White matter biomarkers from fast protocols using axially symmetric diffusion kurtosis imaging

摘要

White matter tract integrity (WMTI) can characterize brain microstructure in areas with highly aligned fiber bundles. Several WMTI biomarkers have now been validated against microscopy and provided promising results in studies of brain development and aging, as well as in a number of brain disorders. Currently, WMTI is mostly used in dedicated animal studies and clinical studies of slowly progressing diseases, and has not yet emerged as a routine clinical tool. To this end, a less data intensive experimental method would be beneficial by enabling high resolution validation studies, and ease clinical applications by speeding up data acquisition compared with typical diffusion kurtosis imaging (DKI) protocols utilized as part of WMTI imaging. Here, we evaluate WMTI based on recently introduced axially symmetric DKI, which has lower data demand than conventional DKI. We compare WMTI parameters derived from conventional DKI with those calculated analytically from axially symmetric DKI. We employ numerical simulations, as well as data from fixed rat spinal cord (one sample) and in vivo human (three subjects) and rat brain (four animals).
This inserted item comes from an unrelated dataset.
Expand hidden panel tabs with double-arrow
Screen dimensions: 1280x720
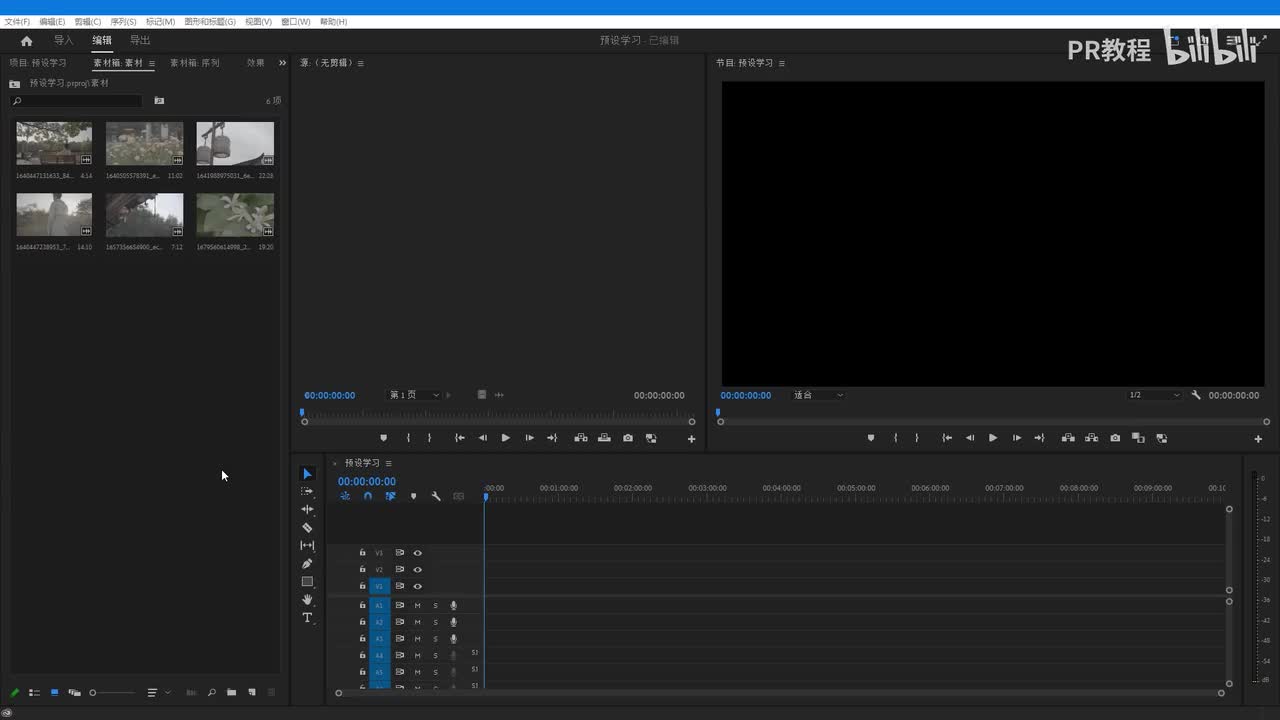pos(282,63)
Our analysis shows that analytical WMTI based on axially symmetric DKI with sparse data sets (19 images) produces WMTI metrics that correlate strongly with estimates based on traditional DKI data sets (60 images or more). We demonstrate the preclinical potential of the proposed WMTI technique in in vivo rat brain (300m isotropic resolution with whole brain coverage in a 1h acquisition). WMTI parameter estimates are subject to a duality leading to two solution branches dependent on a sign choice, which is currently debated. Results from both of these branches are presented and discussed throughout our analysis. The proposed fast WMTI approach may be useful for preclinical research and e.g. clinical evaluation of patients with traumatic white matter injuries or symptoms of neurovascular or neuroinflammatory disorders.